Detection of the molecule in interstellar space overturns the belief that radiation would quickly strip an anion of its extra electron, yielding a radical. The finding, reported by Michael C. McCarthy, Patrick Thaddeus, and colleagues at the Harvard-Smithsonian Center for Astrophysics, in Cambridge, Mass., also solves a spectral puzzle, identifying C6H- as the source of a mysterious set of rotational lines discovered in a molecular cloud over 10 years ago.
Observers say the addition of anions to the mix of known molecules in space will alter the field of interstellar chemistry. "I would say this is the most important observation since the first detection of positive ions in such clouds," says John P. Maier, a chemistry professor at the University of Basel, in Switzerland, who has studied the spectra of C6H species.
"It's definitely a significant contribution, because it's likely to open up a new subgroup of observable species," says David E. Woon, an astrochemist at the University of Illinois, Urbana-Champaign.
During the past few decades, astronomers have discovered more and more complex molecules in the cold reaches of space. But until now, the discoveries have been limited to 130 neutral molecules and 14 cations.
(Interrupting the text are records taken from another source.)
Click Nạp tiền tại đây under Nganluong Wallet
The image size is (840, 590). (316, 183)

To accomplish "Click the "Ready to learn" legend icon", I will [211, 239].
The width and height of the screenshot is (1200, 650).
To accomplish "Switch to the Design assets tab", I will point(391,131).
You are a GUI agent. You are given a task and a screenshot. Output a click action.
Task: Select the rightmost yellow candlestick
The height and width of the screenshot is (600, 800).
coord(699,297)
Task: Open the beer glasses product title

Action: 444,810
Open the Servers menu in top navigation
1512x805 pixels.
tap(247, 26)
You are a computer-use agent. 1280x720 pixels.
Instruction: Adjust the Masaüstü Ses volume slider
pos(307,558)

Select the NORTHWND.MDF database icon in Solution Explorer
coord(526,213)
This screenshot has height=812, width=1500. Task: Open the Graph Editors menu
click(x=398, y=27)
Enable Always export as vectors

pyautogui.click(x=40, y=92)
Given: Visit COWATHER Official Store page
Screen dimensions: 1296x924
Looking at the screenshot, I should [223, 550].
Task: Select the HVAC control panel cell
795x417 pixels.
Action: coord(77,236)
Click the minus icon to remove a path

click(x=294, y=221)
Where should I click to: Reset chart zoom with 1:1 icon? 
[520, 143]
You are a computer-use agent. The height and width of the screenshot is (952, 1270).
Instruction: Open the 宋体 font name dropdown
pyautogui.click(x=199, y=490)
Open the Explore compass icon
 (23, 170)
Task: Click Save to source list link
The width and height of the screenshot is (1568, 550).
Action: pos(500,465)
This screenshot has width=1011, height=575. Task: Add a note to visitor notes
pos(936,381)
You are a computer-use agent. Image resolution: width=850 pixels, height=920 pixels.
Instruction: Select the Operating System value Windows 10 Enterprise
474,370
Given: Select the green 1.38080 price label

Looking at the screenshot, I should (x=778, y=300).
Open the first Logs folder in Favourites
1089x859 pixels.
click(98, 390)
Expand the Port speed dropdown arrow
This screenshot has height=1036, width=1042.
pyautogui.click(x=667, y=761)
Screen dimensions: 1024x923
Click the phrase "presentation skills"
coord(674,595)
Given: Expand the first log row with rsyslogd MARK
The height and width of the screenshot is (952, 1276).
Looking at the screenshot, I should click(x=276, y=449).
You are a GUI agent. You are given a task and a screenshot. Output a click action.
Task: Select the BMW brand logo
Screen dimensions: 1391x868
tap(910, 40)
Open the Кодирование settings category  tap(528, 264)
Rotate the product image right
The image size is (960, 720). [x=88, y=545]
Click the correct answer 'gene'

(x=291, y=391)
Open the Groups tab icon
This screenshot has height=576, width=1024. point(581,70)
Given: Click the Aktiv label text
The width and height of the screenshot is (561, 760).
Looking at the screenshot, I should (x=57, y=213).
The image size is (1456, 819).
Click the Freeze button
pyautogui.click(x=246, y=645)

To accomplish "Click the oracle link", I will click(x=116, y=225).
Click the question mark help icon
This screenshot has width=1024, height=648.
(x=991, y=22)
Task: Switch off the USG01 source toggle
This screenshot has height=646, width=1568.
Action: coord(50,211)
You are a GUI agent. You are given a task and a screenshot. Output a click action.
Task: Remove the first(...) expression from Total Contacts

The idea that anions might exist in space is not new. Back in 1940, German-American astronomer Rupert Wildt showed that the sun's opacity is due to H-. But save for possible sightings of OCN- in interstellar ice grains, no other astronomical anion has been detected.
The Harvard-Smithsonian team's search began with the 10-year-old collection of mystery spectral lines, designated B1377 by its discoverers, Kentarou Kawaguchi and colleagues at Okayama University, in Japan. The rotational spectrum of B1377 is very similar to that of the neutral C6H, which is plentiful in some molecular clouds. It was therefore considered possible that the molecule that generated the B1377 lines was close in structure and composition to C6H. Previous theoretical work also had suggested that C6H- might be the mystery molecule, but no laboratory spectra were available to confirm that.
The Harvard-Smithsonian scientists first studied two astronomical sources-a dense molecular cloud and a gaseous envelope around a carbon star. They then determined the rotational spectrum of C6H- in the lab and found that it matched the astronomical spectra.
The results suggest a new strategy for finding other anions, the researchers point out: Determine spectra for large anions in the lab, and look for those anions in densely populated molecular sources. In fact, Thaddeus says, since their discovery of C6H-, the group also has identified C8H- and C4H- in the lab, and astronomical searches are now under way.
Robert J. McMahon, a chemistry professor at the University of Wisconsin, Madison, who has collaborated previously with the Harvard-Smithsonian team, tells C&EN that the observation of C6H- in space "reinforces just how little we truly know about the chemistry of interstellar and circumstellar environments."